Valentine's Day exists, and that's OK, because people love it. I think that whether you like it or not really depends on whether or not you are in a relationship at the moment. It's like Accountant's Day – if you are an accountant, you like it. If you're in a relationship, Valentine's Day is an excellent opportunity to show how much you care about your beloved partner.
I really love giving and receiving gifts. I think surprising someone with a gift for no reason is a lot more fun than doing so on a schedule. Buying your boyfriend a pair of T-shirts when you are buying stuff from your wish list for yourself or buying some cool items for your partner online is awesome.
My boyfriend and I do not consider Valentine's Day a memorable holiday. But my boyfriend can go to the store to buy some bread, and come back with a bouquet of tulips. Or pick me up from work in the evening and go for a walk with French fries in hand. Paying attention to each other in a relationship is important, and you need to express love every day!

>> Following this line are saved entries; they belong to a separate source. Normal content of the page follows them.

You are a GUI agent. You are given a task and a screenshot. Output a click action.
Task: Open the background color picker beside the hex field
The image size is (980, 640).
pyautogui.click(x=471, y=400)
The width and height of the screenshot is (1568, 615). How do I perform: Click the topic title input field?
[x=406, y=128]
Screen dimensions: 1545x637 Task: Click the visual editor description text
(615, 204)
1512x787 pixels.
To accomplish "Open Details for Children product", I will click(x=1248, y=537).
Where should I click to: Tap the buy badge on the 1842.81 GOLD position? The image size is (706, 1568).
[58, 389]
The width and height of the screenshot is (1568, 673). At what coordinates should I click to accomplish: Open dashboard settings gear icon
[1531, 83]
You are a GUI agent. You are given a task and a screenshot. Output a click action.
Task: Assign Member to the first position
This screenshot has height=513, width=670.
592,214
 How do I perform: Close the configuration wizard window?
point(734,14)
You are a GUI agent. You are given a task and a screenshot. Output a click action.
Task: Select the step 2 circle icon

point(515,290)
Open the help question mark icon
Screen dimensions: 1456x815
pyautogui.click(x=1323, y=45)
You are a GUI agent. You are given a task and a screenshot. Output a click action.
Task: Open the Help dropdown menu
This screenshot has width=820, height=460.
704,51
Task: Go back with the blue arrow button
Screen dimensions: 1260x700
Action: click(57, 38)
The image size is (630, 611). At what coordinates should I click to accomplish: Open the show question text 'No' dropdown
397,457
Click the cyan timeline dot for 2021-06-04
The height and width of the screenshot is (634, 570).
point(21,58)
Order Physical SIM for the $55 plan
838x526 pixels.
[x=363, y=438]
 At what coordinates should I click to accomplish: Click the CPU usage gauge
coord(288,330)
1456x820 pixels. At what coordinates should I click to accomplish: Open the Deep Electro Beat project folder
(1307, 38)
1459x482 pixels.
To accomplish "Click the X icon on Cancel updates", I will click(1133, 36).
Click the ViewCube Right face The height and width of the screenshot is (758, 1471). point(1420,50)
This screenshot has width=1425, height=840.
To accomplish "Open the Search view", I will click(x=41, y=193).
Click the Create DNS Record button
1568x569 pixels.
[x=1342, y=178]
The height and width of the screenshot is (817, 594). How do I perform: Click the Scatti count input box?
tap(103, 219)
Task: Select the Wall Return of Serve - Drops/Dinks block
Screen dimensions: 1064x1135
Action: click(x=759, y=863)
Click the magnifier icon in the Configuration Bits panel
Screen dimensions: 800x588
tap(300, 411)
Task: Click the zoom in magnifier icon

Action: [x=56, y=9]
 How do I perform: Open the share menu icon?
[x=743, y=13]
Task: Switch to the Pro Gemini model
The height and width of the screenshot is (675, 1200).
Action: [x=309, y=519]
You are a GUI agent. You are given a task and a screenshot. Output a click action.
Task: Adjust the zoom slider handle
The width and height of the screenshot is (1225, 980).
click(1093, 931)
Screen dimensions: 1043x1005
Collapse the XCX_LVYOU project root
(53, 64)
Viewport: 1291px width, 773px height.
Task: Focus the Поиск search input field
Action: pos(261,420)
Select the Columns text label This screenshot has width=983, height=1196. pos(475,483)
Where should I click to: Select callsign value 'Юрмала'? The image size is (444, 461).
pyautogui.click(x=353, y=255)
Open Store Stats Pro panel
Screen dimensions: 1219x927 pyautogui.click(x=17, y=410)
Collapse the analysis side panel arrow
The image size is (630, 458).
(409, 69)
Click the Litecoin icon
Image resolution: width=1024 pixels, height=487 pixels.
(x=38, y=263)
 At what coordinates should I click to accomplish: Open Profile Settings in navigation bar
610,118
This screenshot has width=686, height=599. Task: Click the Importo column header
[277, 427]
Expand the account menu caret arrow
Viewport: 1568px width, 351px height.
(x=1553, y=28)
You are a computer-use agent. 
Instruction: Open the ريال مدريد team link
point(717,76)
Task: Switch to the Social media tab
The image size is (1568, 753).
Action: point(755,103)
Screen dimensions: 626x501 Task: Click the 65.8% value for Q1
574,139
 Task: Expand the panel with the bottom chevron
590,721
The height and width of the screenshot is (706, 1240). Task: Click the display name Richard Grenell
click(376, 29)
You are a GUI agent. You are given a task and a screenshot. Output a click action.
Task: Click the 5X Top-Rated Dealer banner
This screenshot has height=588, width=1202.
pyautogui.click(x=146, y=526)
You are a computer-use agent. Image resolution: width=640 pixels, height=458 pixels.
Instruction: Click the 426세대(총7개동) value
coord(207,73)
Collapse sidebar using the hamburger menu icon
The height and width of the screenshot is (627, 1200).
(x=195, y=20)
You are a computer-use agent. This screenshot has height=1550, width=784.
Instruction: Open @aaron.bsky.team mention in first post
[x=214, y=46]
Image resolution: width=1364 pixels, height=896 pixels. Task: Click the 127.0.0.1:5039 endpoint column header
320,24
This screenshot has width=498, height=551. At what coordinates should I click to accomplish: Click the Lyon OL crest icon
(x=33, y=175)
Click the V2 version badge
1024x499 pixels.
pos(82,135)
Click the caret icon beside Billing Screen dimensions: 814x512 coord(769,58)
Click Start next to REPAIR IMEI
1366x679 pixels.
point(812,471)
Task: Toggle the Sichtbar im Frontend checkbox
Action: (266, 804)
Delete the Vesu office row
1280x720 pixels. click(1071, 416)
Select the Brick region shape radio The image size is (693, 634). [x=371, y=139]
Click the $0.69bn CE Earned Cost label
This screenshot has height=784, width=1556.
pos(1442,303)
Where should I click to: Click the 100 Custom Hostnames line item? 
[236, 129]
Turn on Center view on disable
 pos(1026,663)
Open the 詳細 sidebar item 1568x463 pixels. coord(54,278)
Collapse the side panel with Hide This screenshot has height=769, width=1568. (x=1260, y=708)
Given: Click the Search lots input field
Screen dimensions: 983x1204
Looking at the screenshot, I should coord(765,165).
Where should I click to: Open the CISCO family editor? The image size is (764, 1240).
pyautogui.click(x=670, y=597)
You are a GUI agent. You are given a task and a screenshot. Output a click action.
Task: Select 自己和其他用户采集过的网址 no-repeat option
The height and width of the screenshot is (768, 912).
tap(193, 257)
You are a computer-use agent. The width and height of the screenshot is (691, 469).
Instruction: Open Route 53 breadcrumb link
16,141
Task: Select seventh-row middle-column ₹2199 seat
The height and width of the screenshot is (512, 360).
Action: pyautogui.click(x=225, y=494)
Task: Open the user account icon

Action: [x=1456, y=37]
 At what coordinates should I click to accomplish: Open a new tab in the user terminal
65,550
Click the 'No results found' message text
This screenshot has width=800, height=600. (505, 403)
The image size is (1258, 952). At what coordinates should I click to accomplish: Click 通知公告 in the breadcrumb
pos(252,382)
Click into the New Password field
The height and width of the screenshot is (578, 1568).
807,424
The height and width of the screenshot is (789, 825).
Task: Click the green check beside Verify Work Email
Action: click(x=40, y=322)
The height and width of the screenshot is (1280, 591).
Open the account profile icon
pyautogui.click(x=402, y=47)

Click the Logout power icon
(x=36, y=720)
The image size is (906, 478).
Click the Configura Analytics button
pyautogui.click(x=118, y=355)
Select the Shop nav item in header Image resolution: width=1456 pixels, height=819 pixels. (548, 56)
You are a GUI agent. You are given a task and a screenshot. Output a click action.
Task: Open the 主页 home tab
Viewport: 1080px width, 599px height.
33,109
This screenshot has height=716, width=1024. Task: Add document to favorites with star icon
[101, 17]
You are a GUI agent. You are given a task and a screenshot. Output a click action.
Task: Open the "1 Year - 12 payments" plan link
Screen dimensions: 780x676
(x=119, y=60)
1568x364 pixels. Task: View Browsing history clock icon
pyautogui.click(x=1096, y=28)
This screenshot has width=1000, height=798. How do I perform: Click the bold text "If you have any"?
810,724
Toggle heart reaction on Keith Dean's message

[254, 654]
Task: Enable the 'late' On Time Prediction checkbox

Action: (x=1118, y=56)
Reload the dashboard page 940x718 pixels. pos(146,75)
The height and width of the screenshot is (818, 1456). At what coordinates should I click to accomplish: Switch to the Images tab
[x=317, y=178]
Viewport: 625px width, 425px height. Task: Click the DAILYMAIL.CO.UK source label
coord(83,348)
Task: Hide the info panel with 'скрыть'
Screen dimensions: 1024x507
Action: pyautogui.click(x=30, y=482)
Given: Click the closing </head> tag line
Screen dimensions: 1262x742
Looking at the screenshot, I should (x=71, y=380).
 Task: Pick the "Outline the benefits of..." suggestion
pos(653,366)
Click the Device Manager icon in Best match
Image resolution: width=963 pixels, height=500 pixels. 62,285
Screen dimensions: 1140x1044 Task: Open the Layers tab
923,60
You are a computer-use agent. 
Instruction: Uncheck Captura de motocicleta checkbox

Nowadays, young people face a difficult task: to congratulate their partner without being vulgar. I like it when people replace a regular bouquet of flowers with, for example, a potted cactus or LEGO Flower Bouquet.
Another super important problem with this holiday is that it emphasizes the privilege of those who managed to find their soulmate. Especially on social media, we see many posts about how nice it is to have a soul mate. But a person is not a half, we are all whole, self-sufficient, and ultimately, lonely.
Let this holiday exist, because someone really needs an extra reason for attention. I just would like it to have a meaning that is relevant to the time we live in. For example, I wish people would talk about the variety of forms of love or the importance of loneliness more often.
Valentine's Day is 100% a marketing trick to increase sales, so I don't believe in this holiday. I believe it is better to try to learn how to love rather than think in clichés. Many people lack the skill of truly and genuinely loving others nowadays.
I do not celebrate this holiday, but it can be a great reason to tell someone you love them, because the barriers of embarrassment almost disappear. But I am usually too shy and do not congratulate those I would like to.
It would be cool if people perceived this holiday as a day of responsibility for their actions and attitude towards loved ones. There is enough of merry and innocent fun in everyday life. I would be upset with an insincere congratulation, but if someone who I like congratulates me, I will be delighted.